_SUPPLIED PASSAGE_.
It's Crunch Time

Have you ever wondered what those crunchy bits are in some types of cheese? Well, here is some background information on them. First thing you need to determine is whether you found those crunchies on the outside or on the inside of a cheese. If you only found them on the inside you will have experienced what it is like to bite into a crystal formation that is called tyrosine. Tyrosine is formed when the amino acid chains or proteins in the milk curds fall apart leaving behind a crystalline deposit. The crystals do not greatly affect the flavor and taste profile but definitely change the mouthfeel experience of the cheese. For a long time they were seen as a blemish, it is only relatively recently that placement and cleanness of the crunch are part of the scoring in cheese contests. Look for these crunchies in cheeses like aged Goudas, Parmesan, aged Gruyere.

_CHECK YOUR UNDERSTANDING_.
A) According to the passage on crunchy bits in cheese, what are the crystals found inside a cheese called?
B) Transcribe the passage on crunchy bits in cheese from "It's Crunch Time" up to and including "Parmesan, aged Gruyere.".
You won't need the material that comes next.

_INPUT DATA_.
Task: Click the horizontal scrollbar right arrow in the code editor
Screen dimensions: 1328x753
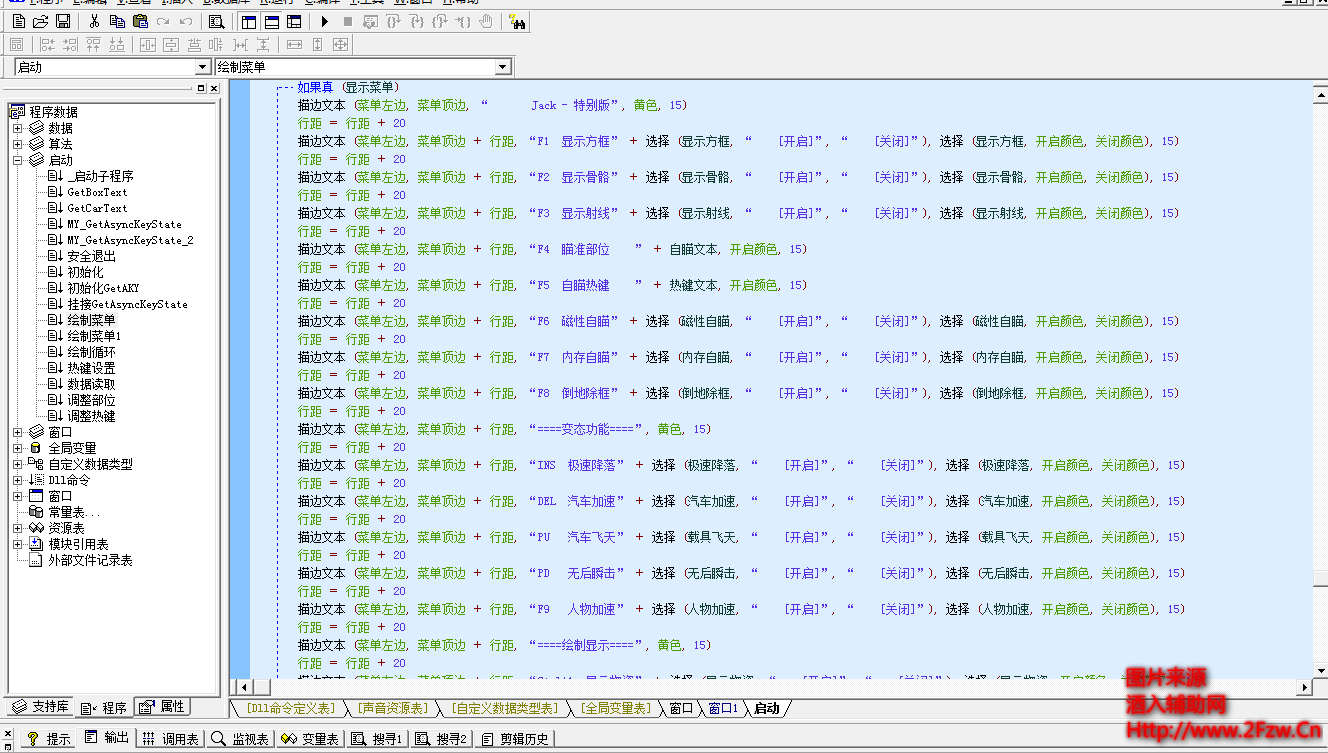Action: coord(1303,688)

_RESULTS FOR THE EXERCISE_.
A) Tyrosine.

B)
It's Crunch Time

Have you ever wondered what those crunchy bits are in some types of cheese? Well, here is some background information on them. First thing you need to determine is whether you found those crunchies on the outside or on the inside of a cheese. If you only found them on the inside you will have experienced what it is like to bite into a crystal formation that is called tyrosine. Tyrosine is formed when the amino acid chains or proteins in the milk curds fall apart leaving behind a crystalline deposit. The crystals do not greatly affect the flavor and taste profile but definitely change the mouthfeel experience of the cheese. For a long time they were seen as a blemish, it is only relatively recently that placement and cleanness of the crunch are part of the scoring in cheese contests. Look for these crunchies in cheeses like aged Goudas, Parmesan, aged Gruyere.